国家重点基础研究发展规划项目
年度进展报告
(2000年度)
一. 年度计划执行情况
1. 计划书中规定的年度计划
1)核心种质构建
对建立起的初级核心种质进行农艺性状鉴定。
利用分子标记对初级核心种质库的材料进行遗传多样性检测。
2)重要新基因的发掘与有效利用研究
完成10个重要新基因的定位、作图及命名。
继续与育种单位结合,进行分子标记辅助育种。
3)重要基因的克隆
开始进行磷高效基因转化工作。
初步完成2个抗病基因的克隆。
2. 年度计划完成情况
核心种质构建
1) 根据制订的初级核心种质取样策略进行了水稻、小麦、玉米初级核心种质的选样、种植、农艺性状观察记载,建立了初级核心种质库。
2)完成了4000份水稻8种同功酶分析5000份小麦种质资源醇溶蛋白、谷蛋白分析,并开始了初级核心样本的DNA分析。
重要新基因发掘
1)完成了三种作物的养分高效利用基因、抗病基因、抗逆基因、优质基因产量相关基因共27个作图群体的构建。
2)对营养高效基因、抗病基因、抗逆基因、优质基因及常量相关基因进行了分子作图,初步发现了10个控制上述性状的基因位点。
基因克隆
已克隆到水稻抗白叶病基因Xa4的侯选基因及小麦高亲合力磷酸根转运子基因、高亲合力硝酸根转运子基因。
3. 研究工作主要进展
1)完成了初级核心种质构建
高质量核心种质构建是深入开发种质资源的基础,本项研究通过制订初级核心样本取样策略、田间种植、农艺性状观察记载及分析,已建立了水稻、小麦、大豆三种初级作物的核心样品,其中水稻4586份,小麦5526份,大豆4348份,建立了初级核心种质的表型性状数据库同功酶及蛋白质(水稻同功酶,小麦贮藏蛋白)数据库。
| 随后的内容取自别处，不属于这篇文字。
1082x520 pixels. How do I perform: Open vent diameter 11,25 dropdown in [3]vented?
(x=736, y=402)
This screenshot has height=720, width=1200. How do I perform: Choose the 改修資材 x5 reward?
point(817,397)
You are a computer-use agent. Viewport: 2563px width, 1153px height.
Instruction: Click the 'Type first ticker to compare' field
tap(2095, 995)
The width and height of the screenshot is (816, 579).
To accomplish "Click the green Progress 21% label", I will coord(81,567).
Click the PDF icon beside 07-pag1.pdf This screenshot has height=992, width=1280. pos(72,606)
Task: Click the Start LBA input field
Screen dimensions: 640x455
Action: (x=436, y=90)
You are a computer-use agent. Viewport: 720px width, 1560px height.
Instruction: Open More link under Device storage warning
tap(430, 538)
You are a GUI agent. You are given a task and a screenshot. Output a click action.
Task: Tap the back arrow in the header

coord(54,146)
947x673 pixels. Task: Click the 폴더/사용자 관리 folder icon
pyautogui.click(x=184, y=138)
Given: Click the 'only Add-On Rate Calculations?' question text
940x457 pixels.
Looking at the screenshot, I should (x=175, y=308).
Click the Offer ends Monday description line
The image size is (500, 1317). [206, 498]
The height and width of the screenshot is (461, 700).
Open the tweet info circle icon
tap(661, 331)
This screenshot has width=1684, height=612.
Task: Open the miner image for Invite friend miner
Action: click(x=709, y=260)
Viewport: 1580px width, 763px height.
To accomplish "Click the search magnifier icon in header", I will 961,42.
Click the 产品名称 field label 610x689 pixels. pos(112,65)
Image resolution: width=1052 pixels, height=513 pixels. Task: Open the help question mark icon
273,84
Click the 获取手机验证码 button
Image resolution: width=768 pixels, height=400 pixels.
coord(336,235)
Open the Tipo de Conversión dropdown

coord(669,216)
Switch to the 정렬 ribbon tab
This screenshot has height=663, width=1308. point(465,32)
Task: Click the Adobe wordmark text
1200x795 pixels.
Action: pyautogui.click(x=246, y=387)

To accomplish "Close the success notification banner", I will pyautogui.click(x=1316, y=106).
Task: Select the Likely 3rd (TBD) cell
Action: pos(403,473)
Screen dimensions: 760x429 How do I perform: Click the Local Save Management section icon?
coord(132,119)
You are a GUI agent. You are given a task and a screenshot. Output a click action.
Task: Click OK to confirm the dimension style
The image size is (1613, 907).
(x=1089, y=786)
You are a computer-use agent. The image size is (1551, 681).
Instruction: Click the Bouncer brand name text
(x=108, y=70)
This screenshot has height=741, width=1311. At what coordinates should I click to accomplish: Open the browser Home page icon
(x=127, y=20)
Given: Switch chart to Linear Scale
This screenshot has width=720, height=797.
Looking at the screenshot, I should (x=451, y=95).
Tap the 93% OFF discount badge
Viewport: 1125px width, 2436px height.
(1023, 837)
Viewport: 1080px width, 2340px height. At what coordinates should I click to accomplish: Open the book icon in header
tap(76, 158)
其中水稻有50个表型性状,10个品质性状及8种同功酶。
此外,该项目还编制了指纹图谱自动识别软件Gel2.0,该软件可用于DNA指纹图谱的自动识别,
2)筛选出了新的优异种质
围绕着 “少投入、多产出、保护环境” 这一中心任务,本项目进一步进行了营养高效、抗病(虫)、优质、高产种质的筛选,明确了水稻耐低磷、耐低氮的生物学指标,并从1512份水稻种质资源中筛选出了耐低磷品种24个。从1200份材料中筛选出氮高效材料12份。此外,还筛选出了水稻大穗、大粒材料、优质材料、小麦抗纹枯病材料、抗旱材料等,为进一步发掘其中的优良基因创造了条件。
3)构建了27个作图群体, 为重要农艺性状基因的作图标记与克隆奠定了材料基础
理想的作图群体是构建遗传图谱、进行目标基因作图、标记及基因图位克隆的基础遗传材料,是本研究进行新基因发掘的工作基础,也是本项目前两年工作的重点,围绕着本项目确定的“少投入、多产出、保护环境“这一重点,本项目重点发掘肥料高效利用基因、抗病基因、抗逆基因、优质基因与高产基因。通过对大量种质资源的筛选,确定了具目标基因的亲本材料,配制了杂交组合,已培育出了27个作图群体,其中磷高效、氮高效作图群体各1个,抗病作图群体8个、抗逆5个、优质1个,高产18个,另有4个优质作图群体与一个抗病群体培育正在进行之中。上述群体大部分为永久作图群体(DH或RTL),群体较大,质量较高。
4)发现了新抗病、抗逆基因及磷高效基因
围绕着“为第二次绿色革命发掘基因资源”这一中心任务,本项目已初步发现了10个新基因或QTL位点。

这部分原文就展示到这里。